Passage to read START
# Pheasant Hunters Looking for Farm House to Rent and Hunt.



## Bear (Sep 13, 2003)

4 first time Pheasant Hunters to North Dakota are looking for a place to rent and access to Pheasant Hunting from 10-9-03 thru 10-16-03. We have 2 dogs with us. Please respond to [email protected] or phone me at 1-858-613-9124.

We are 4 Great guys-1 retired F&G upland game Bird Biologist, 1 NWTF President, 1 retired, 1 working stiff-a GE Lighting Sales rep-that's me-all from San Diego.

This is a once in a lifetime First Pheasant hunting trip to N. Dakota!!

Any kind assistance would be Greatly appreciated!

Take Care and Thank You!!

Gary Williams


----------



## Field Hunter (Mar 4, 2002)

Just a question since I've seen this post three times now...would next year be your "once in a lifetime SECOND pheasant huntng trip to ND". Many of us, includig myself, have gotten burned helping guys that "only wanted to come once to see what it is like hunting here" only to have those same guys lease or rent the areas the next year for exclusive rights to hunt.

Seriously, since you seem to know how to seem to know how to use the internet, you may want to search under "hunting, ND, guides, bread and breakfast, www.discovernd.com, etc. There are plenty of places to hunt pheasants in ND. If you haven't rented a motel or made accomodations before now it may be difficult to find something. Another hint....the later you come in the season the easier it is to get on private land and the easier it is to find a place to stay.


----------
Passage to read END
Data START
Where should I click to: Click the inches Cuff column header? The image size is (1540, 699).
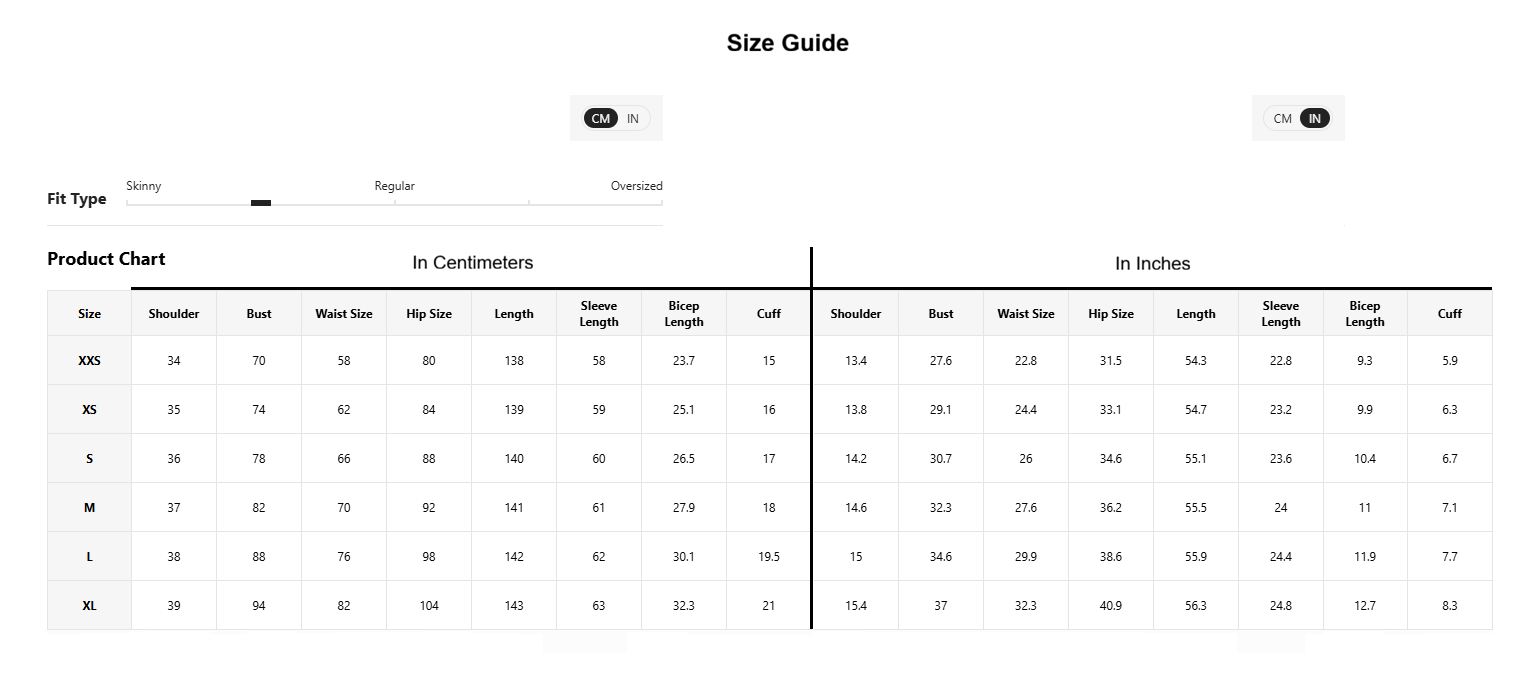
Data END
▸ **Your tasks**
A – Answer these questions about the pheasant hunting thread:
(i) How many dogs is the group of hunters bringing?
(ii) Which city are the four hunters from?
(iii) According to the reply, what two things get easier the later in the season someone comes?
B – In the pheasant hunting thread, why does the reply ask whether next year would be a "once in a lifetime SECOND pheasant huntng trip"? Answer in one to three sentences.

▸ **Task answers**
A –
(i) Two.
(ii) San Diego.
(iii) Getting on private land and finding a place to stay.

B – The replier and many others have gotten burned helping hunters who said they only wanted to come once to see what hunting there is like. Those same hunters then leased or rented the areas the next year for exclusive rights to hunt.